まず先に断っておくのですが、この記事は私の個人的な感想を書いています。いわゆる解説記事ではありません。世間一般の解釈とはかけ離れている可能性もありますので、ご了承ください。「ああこういう風に感じた人もいるんだなぁ」ぐらいの気持ちで読んでいただけると幸いです。
さて、まず作品全体に言えることなのですが、やはり作者自身が肺を患っていたようなので、作品に出てくる主人公も病気持ちの人ばかりですね。繊細でいつも沈んでいる気持ちは病気のせいなのか、もともとの気質なのか・・・。
木や鳥の名前がよく出てきますね。「檸檬」作中でも「檸檬が好きだ」と書いていただけあって、自然のものを眺めるのが好きだったのかな、と感じます。
一冊読み切ってみて、やはり「檸檬」が一番好きだと思いました。理由は、共感できる箇所が多いからです。

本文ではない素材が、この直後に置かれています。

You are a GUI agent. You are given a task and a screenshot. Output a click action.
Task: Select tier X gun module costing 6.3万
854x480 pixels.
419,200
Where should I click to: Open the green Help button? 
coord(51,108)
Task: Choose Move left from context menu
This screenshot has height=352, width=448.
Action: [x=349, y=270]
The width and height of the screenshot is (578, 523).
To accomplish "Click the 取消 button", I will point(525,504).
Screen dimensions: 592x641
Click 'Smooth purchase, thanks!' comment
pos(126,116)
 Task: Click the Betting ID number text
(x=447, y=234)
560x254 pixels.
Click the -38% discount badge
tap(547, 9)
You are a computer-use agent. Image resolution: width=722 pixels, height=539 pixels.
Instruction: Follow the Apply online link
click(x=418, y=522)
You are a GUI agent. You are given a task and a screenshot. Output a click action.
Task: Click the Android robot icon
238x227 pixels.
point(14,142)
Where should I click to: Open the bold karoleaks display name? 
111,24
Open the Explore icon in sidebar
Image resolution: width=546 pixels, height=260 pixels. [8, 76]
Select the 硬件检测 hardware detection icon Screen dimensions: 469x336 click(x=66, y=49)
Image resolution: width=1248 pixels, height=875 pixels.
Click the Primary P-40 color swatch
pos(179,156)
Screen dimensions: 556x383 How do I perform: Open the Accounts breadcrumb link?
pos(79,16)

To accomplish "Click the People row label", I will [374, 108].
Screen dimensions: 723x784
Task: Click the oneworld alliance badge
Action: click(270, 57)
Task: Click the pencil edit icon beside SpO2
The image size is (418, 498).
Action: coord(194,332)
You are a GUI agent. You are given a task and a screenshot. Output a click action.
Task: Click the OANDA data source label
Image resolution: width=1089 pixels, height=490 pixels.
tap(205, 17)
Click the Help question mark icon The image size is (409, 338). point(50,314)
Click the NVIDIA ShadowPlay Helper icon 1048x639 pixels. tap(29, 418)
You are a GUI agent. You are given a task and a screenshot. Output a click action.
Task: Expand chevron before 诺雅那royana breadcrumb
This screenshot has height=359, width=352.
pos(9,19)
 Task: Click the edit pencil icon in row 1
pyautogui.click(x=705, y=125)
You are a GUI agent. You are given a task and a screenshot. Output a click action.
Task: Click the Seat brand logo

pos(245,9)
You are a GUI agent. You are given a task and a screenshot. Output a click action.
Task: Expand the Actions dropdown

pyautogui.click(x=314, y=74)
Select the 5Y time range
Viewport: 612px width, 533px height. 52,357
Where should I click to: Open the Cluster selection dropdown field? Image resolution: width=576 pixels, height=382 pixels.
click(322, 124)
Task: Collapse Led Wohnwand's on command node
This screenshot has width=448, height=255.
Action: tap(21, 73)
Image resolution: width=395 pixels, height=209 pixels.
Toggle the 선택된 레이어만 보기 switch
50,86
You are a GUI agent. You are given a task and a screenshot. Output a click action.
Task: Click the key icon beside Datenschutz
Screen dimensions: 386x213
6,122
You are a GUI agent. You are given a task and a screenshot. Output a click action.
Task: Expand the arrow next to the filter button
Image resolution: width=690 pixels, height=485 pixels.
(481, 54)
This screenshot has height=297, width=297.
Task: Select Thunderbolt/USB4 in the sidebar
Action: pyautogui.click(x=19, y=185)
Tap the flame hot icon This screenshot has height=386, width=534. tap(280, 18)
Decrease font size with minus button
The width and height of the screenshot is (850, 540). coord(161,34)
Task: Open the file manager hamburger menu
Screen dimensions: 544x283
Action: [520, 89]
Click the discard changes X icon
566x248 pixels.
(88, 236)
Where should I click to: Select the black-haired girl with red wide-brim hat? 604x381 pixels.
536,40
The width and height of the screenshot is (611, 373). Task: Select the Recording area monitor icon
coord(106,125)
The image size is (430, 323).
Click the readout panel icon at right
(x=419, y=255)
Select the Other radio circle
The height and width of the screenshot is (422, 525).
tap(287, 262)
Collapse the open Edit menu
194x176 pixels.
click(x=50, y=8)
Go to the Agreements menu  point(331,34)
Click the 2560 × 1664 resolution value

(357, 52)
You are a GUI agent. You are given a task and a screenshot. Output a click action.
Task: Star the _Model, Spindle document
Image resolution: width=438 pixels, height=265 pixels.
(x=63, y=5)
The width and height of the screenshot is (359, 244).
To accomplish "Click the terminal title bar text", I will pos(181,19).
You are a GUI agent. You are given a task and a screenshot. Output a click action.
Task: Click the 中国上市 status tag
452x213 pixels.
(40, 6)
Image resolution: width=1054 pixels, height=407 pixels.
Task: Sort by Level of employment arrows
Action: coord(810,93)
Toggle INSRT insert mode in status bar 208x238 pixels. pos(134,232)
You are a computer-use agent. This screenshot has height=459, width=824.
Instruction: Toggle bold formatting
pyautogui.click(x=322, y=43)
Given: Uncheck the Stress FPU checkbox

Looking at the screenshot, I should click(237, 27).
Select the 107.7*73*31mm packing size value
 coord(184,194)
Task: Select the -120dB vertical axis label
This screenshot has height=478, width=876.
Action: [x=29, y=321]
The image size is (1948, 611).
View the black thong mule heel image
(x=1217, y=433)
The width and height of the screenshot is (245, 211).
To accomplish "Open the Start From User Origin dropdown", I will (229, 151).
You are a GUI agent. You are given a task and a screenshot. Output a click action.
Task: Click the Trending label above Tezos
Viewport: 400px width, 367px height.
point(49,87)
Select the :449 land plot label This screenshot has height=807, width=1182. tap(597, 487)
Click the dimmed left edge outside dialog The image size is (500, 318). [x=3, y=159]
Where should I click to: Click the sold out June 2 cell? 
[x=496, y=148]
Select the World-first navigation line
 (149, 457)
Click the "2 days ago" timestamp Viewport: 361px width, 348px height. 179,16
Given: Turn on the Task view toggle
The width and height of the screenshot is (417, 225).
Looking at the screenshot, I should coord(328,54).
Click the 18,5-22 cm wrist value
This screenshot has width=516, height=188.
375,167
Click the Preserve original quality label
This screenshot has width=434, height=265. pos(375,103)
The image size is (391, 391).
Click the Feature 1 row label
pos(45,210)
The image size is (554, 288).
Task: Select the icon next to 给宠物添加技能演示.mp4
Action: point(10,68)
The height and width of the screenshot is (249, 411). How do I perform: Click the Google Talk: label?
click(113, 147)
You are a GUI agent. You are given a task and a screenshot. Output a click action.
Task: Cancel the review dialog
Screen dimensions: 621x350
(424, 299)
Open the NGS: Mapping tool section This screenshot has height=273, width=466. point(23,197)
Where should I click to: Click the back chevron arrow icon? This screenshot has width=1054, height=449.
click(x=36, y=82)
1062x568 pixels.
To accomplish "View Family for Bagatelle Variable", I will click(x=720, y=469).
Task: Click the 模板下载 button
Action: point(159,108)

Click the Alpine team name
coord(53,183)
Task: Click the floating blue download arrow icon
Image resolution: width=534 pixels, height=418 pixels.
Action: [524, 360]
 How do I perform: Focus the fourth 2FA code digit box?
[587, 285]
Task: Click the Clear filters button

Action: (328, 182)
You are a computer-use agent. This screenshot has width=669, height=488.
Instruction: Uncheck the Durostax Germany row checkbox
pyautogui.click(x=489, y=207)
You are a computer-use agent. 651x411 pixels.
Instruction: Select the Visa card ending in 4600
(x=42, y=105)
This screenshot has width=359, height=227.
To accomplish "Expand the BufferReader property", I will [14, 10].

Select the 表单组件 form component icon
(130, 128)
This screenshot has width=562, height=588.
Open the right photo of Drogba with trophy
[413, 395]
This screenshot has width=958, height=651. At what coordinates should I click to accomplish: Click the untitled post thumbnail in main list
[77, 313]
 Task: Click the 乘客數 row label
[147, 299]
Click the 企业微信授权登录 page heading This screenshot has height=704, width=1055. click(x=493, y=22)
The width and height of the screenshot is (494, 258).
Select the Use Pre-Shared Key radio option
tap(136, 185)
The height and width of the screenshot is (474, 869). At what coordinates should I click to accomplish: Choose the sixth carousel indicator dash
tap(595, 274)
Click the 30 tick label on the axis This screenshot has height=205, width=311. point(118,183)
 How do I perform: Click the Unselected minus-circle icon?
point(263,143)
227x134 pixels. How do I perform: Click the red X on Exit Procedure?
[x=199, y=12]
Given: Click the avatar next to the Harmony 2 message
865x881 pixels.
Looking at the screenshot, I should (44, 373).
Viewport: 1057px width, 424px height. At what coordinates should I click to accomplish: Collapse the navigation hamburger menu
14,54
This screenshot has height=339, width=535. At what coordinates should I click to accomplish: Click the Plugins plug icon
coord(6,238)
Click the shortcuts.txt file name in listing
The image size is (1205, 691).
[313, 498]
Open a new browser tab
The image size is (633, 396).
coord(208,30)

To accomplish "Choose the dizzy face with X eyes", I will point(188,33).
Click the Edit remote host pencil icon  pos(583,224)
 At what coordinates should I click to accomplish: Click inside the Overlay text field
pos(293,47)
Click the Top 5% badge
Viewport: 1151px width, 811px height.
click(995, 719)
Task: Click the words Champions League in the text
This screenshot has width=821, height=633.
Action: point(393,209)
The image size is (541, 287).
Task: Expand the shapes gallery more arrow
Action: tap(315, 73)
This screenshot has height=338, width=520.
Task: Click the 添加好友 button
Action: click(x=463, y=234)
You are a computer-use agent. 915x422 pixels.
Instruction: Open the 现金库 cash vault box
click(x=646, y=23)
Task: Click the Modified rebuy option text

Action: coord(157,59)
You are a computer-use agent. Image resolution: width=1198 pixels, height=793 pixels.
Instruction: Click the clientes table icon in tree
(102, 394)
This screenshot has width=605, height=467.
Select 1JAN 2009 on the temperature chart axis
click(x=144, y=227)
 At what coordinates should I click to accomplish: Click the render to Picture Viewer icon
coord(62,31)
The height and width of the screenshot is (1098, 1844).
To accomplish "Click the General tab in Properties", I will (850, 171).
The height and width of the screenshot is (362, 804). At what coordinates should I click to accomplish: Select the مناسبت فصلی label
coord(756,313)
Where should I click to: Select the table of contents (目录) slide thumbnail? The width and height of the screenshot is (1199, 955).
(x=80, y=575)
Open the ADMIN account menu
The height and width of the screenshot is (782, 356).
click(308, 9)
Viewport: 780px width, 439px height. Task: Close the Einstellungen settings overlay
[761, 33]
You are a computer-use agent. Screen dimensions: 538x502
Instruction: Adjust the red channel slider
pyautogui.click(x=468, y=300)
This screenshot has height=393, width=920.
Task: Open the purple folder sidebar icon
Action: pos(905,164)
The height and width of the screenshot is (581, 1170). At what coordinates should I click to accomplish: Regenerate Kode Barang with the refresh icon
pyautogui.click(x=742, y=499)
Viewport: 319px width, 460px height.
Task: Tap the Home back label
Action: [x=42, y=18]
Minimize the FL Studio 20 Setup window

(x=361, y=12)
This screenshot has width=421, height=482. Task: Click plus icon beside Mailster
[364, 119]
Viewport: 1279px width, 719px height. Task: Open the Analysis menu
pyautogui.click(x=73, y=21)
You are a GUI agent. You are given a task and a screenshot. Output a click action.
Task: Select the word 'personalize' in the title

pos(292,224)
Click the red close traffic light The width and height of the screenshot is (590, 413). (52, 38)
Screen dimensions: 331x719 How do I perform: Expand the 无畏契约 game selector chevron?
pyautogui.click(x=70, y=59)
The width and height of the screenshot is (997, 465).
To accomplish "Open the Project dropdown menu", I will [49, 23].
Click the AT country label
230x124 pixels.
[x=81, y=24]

まずは「檸檬が好きだ」ということに共感できます。私も檸檬が好きです。あんなに爽やかなものはこの世になかなかありません。パキッとした鮮やかな黄色。あれが青い空のもと、艶々とした葉とともに生っているのを見ると、こちらの心まで洗われます。ああ、瀬戸内海辺りに行きたい。
さらには香りまで爽やか。頭をプシュッと活動モードにしてくれます。食べてみたらもっとプシュッ! ついでに形までかわいいと来た。完璧ですね、檸檬は。
内容が前後しますが、こんなことも書いてありました。
時どき私はそんな路を歩きながら、ふと、そこが京都ではなくて京都から何百里も離れた仙台とか長崎とか――そのような市へ今自分が来ているのだ――という錯覚を起こそうと努める。(中略)そして私はその中に現実の私自身を見失うのを楽しんだ。
小説を読むのが好きな人は、得てしてこの感覚が好きなのではないでしょうか?
旅ではなく読書をすることで、私たちは別世界を楽しんでいる気がします。小説は自宅にいながら脳内旅行ができる、とっても楽しいコンテンツです。知らない世界を想像して、その中を冒険することは本当にワクワクします!
「檸檬」のいいところは、ほんのちょっとしたことで気分がガラッと変わるところですね。檸檬を買っただけでこうですよ。
――結局私はそれを一つだけ買うことにした。それからの私はどこへどう歩いたのだろう。私は長い間街を歩いていた。始終私の心を圧えつけていた不吉な塊がそれを握った瞬間からいくらか弛
んで来たとみえて、私は街の上で非常に幸福であった。あんなに執拗
かった憂鬱が、そんなものの一顆
で紛らされる――
私は彼にとっても共感できるのですが、みなさんどうでしょう?私が単純すぎるのでしょうか? あるいは私が鬱々とした気持ちでいることが多いせいでしょうか?
コンビニでちょっと良いデザートを買ったとき、街でかわいい犬を見たとき、綺麗な花が咲いているのを見たとき、空の色がきれいだったとき・・・。ちょっとしたことで私の気分はコロッと変わってしまいます。
私は一人でいるのが好きで、普段人とあまり関わらないようにしています。きっと強い刺激が苦手だから避けているんだと思います。もしかしたらこうやって過ごしているからこそ、小さな自然の美しさや変化にも反応するのかもしれません。これぐらい穏やかな刺激のほうが、私には合っているなぁと思うのです。
「檸檬」にはこういった”穏やかな刺激”があります。だから私はこの作品が好きなのかもしれません。
物語の最後でも、ちょっとしたいたずらで穏やかな(ちょっと強めかも?)刺激を得ていますよね! こうやって日常にちょっとした幸せやワクワクを見つけるのが大事なんだな、と思いました。
「檸檬」は短いですがとても素晴らしい作品です。穏やかな刺激を感じたい人にはうってつけの作品でしょう。そして日常の小さな幸せを見つけるヒントが隠されています。さらっと読める作品ですので、ぜひ読んでみてください。